Big Ben ma non solo: il Parlamento

Il Parlamento di Londra sorge al fianco del magnifico Big Ben ed offre la possibilità di prendere parte alle sedute della Camera dei Lord e a quelle della Camera dei Comuni. Per assistere alle riunioni è necessario effettuare un riconoscimento ed attendere il proprio turno all’interno della Westminster Hall, l’unica parte della struttura recante ancora la conformazione medievale, essendo anche l’unica ad essere scampata al devastante incendio che nel 1834 distrusse buona parte del palazzo. La prima finalità per cui venne edificato il complesso era quella di ospitare il sovrano e la sua famiglia, tuttavia, nessun monarca vi ha più risieduto a partire dal 1500.
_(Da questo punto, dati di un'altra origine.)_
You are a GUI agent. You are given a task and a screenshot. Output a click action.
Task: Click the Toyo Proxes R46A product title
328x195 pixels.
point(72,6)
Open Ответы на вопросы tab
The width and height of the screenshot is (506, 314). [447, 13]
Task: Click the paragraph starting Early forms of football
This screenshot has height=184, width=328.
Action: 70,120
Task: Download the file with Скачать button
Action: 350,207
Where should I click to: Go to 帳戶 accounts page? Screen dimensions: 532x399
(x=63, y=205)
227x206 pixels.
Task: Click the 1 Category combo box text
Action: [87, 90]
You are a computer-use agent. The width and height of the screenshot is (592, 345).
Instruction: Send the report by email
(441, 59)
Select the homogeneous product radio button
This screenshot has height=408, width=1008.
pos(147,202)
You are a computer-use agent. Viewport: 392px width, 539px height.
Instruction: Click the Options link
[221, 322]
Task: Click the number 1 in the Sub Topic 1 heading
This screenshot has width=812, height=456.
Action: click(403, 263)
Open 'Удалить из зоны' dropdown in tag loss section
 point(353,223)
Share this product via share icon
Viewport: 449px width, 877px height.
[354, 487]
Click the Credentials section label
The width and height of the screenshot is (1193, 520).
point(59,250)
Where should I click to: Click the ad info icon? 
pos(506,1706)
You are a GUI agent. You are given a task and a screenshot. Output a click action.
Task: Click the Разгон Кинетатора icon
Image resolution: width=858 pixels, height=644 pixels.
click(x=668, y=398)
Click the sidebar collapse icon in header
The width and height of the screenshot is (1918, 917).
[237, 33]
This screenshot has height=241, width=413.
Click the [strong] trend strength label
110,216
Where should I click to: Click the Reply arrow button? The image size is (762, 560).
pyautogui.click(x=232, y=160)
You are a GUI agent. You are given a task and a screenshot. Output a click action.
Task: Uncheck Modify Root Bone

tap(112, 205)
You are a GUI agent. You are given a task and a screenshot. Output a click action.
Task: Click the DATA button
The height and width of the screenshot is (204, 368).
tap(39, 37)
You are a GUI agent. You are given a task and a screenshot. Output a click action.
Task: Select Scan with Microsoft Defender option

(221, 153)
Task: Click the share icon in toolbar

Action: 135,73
Dopo l’incendio del 1834, il Palazzo di Westminster venne quasi completamente ricostruito sotto la supervisione di Pugin, ideatore dell’orologio del Big Ben, e dell’architetto londinese Charles Barry. Il gusto neogotico domina l’intera struttura e sposa bene l’austerità e l’eleganza che ne connotano l’attuale impiego di sede del Parlamento inglese. Il progetto elaborato da Pugin e Barry prevalse su altre 97 proposte formulate all’indomani delle distruzioni causate dall’incendio. La commissione deputata alla scelta affidò loro l’incarico e i lavori ebbero inizio quattro anni dopo la devastazione, nel 1840. Nel 1941 le bombe sganciate dagli aviatori tedeschi arrecarono pesanti danni all’edificio e a George Gilbert Scott venne chiesto di mantenere vive le caratteristiche essenziali del lavoro di Barry.